[What needs to be done] Make an exact copy of the listing below.

[Data to use]

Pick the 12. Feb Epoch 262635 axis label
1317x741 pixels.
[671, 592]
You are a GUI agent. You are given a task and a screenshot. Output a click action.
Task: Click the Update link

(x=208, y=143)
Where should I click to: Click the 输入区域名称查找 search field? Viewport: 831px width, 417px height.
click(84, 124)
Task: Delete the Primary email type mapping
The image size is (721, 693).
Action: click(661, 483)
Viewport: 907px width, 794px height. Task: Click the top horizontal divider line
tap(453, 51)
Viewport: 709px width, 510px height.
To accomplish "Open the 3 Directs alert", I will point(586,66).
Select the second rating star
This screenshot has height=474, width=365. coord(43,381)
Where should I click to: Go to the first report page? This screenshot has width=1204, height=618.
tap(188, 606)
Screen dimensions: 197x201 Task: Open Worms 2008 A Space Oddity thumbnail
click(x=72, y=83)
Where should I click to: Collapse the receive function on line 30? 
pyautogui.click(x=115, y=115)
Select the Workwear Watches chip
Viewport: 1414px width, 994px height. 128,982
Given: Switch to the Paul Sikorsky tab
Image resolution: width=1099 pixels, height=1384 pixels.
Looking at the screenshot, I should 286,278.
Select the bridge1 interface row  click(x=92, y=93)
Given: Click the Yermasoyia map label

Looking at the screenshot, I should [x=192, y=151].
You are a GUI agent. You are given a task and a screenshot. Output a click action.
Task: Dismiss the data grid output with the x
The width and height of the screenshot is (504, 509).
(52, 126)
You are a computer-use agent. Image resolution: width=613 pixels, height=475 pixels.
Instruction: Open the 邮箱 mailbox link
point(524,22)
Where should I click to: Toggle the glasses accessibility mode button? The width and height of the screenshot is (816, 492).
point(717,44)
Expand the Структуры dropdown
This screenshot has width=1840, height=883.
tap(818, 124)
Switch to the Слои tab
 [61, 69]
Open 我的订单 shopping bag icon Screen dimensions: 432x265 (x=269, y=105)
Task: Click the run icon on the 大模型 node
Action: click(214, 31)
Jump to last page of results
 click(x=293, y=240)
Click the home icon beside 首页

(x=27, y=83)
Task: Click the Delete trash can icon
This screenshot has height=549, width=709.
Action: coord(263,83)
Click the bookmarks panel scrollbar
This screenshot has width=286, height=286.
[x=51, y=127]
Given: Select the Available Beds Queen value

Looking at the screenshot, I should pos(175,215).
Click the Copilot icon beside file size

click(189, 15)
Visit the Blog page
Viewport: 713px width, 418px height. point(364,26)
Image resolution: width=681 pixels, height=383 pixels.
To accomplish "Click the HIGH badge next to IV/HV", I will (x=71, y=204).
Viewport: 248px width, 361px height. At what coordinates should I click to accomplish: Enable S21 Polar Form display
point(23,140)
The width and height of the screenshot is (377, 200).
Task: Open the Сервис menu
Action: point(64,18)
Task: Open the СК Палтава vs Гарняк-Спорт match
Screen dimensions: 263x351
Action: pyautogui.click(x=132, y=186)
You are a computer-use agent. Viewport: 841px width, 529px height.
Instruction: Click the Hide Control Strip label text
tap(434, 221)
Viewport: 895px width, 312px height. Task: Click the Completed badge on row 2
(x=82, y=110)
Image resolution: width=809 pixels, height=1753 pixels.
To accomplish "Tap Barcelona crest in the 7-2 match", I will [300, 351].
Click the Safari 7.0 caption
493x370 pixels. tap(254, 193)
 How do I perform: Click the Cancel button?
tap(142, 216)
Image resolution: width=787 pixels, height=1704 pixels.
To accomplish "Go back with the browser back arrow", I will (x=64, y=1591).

[Finished exercise]
Pick the 12. Feb Epoch 262635 axis label
1317x741 pixels.
[671, 592]
You are a GUI agent. You are given a task and a screenshot. Output a click action.
Task: Click the Update link

(x=208, y=143)
Where should I click to: Click the 输入区域名称查找 search field? Viewport: 831px width, 417px height.
click(84, 124)
Task: Delete the Primary email type mapping
The image size is (721, 693).
Action: click(661, 483)
Viewport: 907px width, 794px height. Task: Click the top horizontal divider line
tap(453, 51)
Viewport: 709px width, 510px height.
To accomplish "Open the 3 Directs alert", I will point(586,66).
Select the second rating star
This screenshot has height=474, width=365. coord(43,381)
Where should I click to: Go to the first report page? This screenshot has width=1204, height=618.
tap(188, 606)
Screen dimensions: 197x201 Task: Open Worms 2008 A Space Oddity thumbnail
click(x=72, y=83)
Where should I click to: Collapse the receive function on line 30? 
pyautogui.click(x=115, y=115)
Select the Workwear Watches chip
Viewport: 1414px width, 994px height. 128,982
Given: Switch to the Paul Sikorsky tab
Image resolution: width=1099 pixels, height=1384 pixels.
Looking at the screenshot, I should 286,278.
Select the bridge1 interface row  click(x=92, y=93)
Given: Click the Yermasoyia map label

Looking at the screenshot, I should [x=192, y=151].
You are a GUI agent. You are given a task and a screenshot. Output a click action.
Task: Dismiss the data grid output with the x
The width and height of the screenshot is (504, 509).
(52, 126)
You are a computer-use agent. Image resolution: width=613 pixels, height=475 pixels.
Instruction: Open the 邮箱 mailbox link
point(524,22)
Where should I click to: Toggle the glasses accessibility mode button? The width and height of the screenshot is (816, 492).
point(717,44)
Expand the Структуры dropdown
This screenshot has width=1840, height=883.
tap(818, 124)
Switch to the Слои tab
 [61, 69]
Open 我的订单 shopping bag icon Screen dimensions: 432x265 (x=269, y=105)
Task: Click the run icon on the 大模型 node
Action: click(214, 31)
Jump to last page of results
 click(x=293, y=240)
Click the home icon beside 首页

(x=27, y=83)
Task: Click the Delete trash can icon
This screenshot has height=549, width=709.
Action: coord(263,83)
Click the bookmarks panel scrollbar
This screenshot has width=286, height=286.
[x=51, y=127]
Given: Select the Available Beds Queen value

Looking at the screenshot, I should pos(175,215).
Click the Copilot icon beside file size

click(189, 15)
Visit the Blog page
Viewport: 713px width, 418px height. point(364,26)
Image resolution: width=681 pixels, height=383 pixels.
To accomplish "Click the HIGH badge next to IV/HV", I will (x=71, y=204).
Viewport: 248px width, 361px height. At what coordinates should I click to accomplish: Enable S21 Polar Form display
point(23,140)
The width and height of the screenshot is (377, 200).
Task: Open the Сервис menu
Action: point(64,18)
Task: Open the СК Палтава vs Гарняк-Спорт match
Screen dimensions: 263x351
Action: pyautogui.click(x=132, y=186)
You are a computer-use agent. Viewport: 841px width, 529px height.
Instruction: Click the Hide Control Strip label text
tap(434, 221)
Viewport: 895px width, 312px height. Task: Click the Completed badge on row 2
(x=82, y=110)
Image resolution: width=809 pixels, height=1753 pixels.
To accomplish "Tap Barcelona crest in the 7-2 match", I will [300, 351].
Click the Safari 7.0 caption
493x370 pixels. tap(254, 193)
 How do I perform: Click the Cancel button?
tap(142, 216)
Image resolution: width=787 pixels, height=1704 pixels.
To accomplish "Go back with the browser back arrow", I will (x=64, y=1591).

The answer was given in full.